Controverse sur des roches québécoises
Pour effectuer leurs recherches, P. Boehnke et ses collègues ont pris des échantillons de la ceinture de roches vertes de Nuvvuagittuq au nord du Québec, sur la côte est de la baie d’Hudson. C’est un affleurement de 8 km². La principale roche est l’amphibolite de Faux. Elle est métamorphique, c’est-à-dire qu’elle résulte de la transformation par la chaleur et la pression d’une roche antérieure (un protolithe). Ce pourrait être des cendres volcaniques à caractère basaltique. Comme elle ne contient pas de zircon, Jonathan O’Neil de l’Université McGill à Montréal a utilisé en 2008 un autre moyen de datation. Il repose sur le samarium 146, un élément du groupe des terres rares qui se désintègre par radioactivité en néodyme 142 avec une demi-vie de 103 millions d’années. Cela veut dire qu’après ce laps de temps, la quantité de samarium 146 est divisée par deux. Cette méthode a donné un âge de 4,28 milliards d’années à l’amphibolite de Faux. Le record d’ancienneté obtenu a fait sensation. En 2012, la demi-vie du samarium 146 a été révisée à 68 millions d’années, si bien que l’âge de l’amphibolite a été augmenté à 4,36 milliards d’années. Cependant, les âges d’autres roches comportant des cristaux de zircons ne dépassent pas 3,82 milliards d’années. Plus encore, en étudiant la désintégration du samarium 147 en néodyme 143, qui s’effectue avec une demi-vie de 106 milliards d’années, on obtient un âge de 3,82 milliards d’années pour l’amphibolite, en accord celui des zircons.

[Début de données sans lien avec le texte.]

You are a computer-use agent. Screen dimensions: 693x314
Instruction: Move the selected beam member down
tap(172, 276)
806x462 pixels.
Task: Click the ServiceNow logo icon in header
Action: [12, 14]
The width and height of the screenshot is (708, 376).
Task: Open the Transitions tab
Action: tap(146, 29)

En mai 2018, une équipe de scientifiques annonçait que la vie avait pu apparaître sur la Terre il y a au moins 4,2 milliards d’années. L’argument était que les continents existaient déjà durant cette époque reculée, qui était l’enfance de la Terre. Celle-ci est en effet née il y a 4,57 milliards d’années et les roches les plus anciennes que l’on connaisse sont âgées de 4,031 milliards d’années. Ce sont les gneiss d’Acasta au Canada. Une telle affirmation ne manque pas de surprendre, puisque l’on suppose plutôt que la vie est apparue dans les océans. Pourquoi fallait-il donc qu’il y ait des continents ? On verra que cette étude en cache une autre, assez iconoclaste, sur l’origine de la vie, mais d’abord, je vais parler de géologie. Les auteurs sont des spécialistes de cette discipline. Parmi eux, figurent Patrick Boehnke, Elizabeth Bell et T. Mark Harrison, qui ont trouvé une trace possible de vie dans un cristal de zircon âgé de 4,1 milliards d’années.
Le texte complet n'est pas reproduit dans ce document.